I have realized this semester how important it is to stay active and engaged in the community around me because it pulls me into the routine of enjoying the things that drive me. Busyness holds me accountable for the people in my life and challenges me to learn time management between all the events. It is constantly teaching me that I simply cannot do everything at once, and that it is healthy to take a step back and reevaluate all the things that go on in my life.
On the other hand, at times (especially this past week), I feel like I have been spread so thin that I do not spend enough time with myself. I used to set aside time during the day to do the things that allowed me to assess and improve my well-being whether it was reading, cooking, reading poetry, etc. Unfortunately, I haven't done any of those things in a really long time. It used to be such an important aspect of my life. The change of the pace of my life has been healthy and enjoyable, but sometimes I question whether or not I'm doing things right.
Today I called my dad in the car in between classes just so I could hear his voice. He always knows what to say when I feel like I'm falling apart. Quote dad: "The most important thing is to remember why you're there. Remember who you are. If you're making sacrifices, you're doing something right. If you're making mistakes, you're doing something wrong. Stick to what you know, and things will all be alright."
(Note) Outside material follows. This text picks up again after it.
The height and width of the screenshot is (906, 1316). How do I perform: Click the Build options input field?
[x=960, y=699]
That was just what I needed to hear. He's always the person I can come back to when I need the encouragement and reassurance that life will always take its course. He always sends me back to my roots--reminds me of the values I hold and why I do. He is the person that always reminds me that I am capable and can get through anything. The words my dad offers me is always the touch of home that I need.
In the midst of all the insane busyness, it takes me a good long time to get to that point where I run crying for help. When I do, the people in my life always catch me, and remind me that I am loved and that I am capable.
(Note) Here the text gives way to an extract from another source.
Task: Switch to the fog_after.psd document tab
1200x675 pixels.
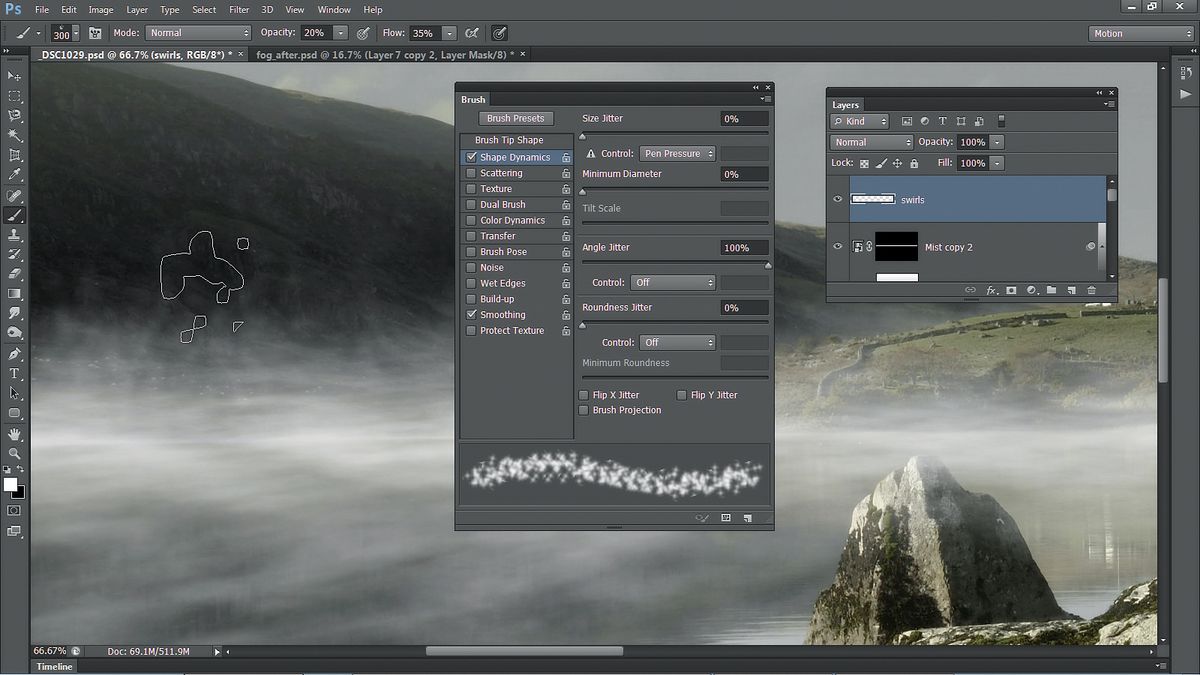Action: (384, 54)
I just wish it didn't take me so long to realize that I need to ask for help more consistently instead of asking for it until I get to the point where I question if I'm doing the right or wrong things. I am a stubborn person in that I don't like asking for help. I like to be independent, and I hate admitting that I can't do things on my own.
For you folks that are like me, don't wait until you're drowning to express your feelings. Sometimes it's okay to acknowledge you're wrestling with the things in your life.
I'm learning that busyness is so addicting because it numbs the things in my life that I am uncertain about. It keeps my mind occupied instead of addressing where my heart stands.
Busyness is a good thing if you go about it the right way. Don't let it get the best of you because it does sneak up on you. Make time for the things and people that put you at ease whether or not you are busy. They are your home and the things that make you who you are. Please don't forget.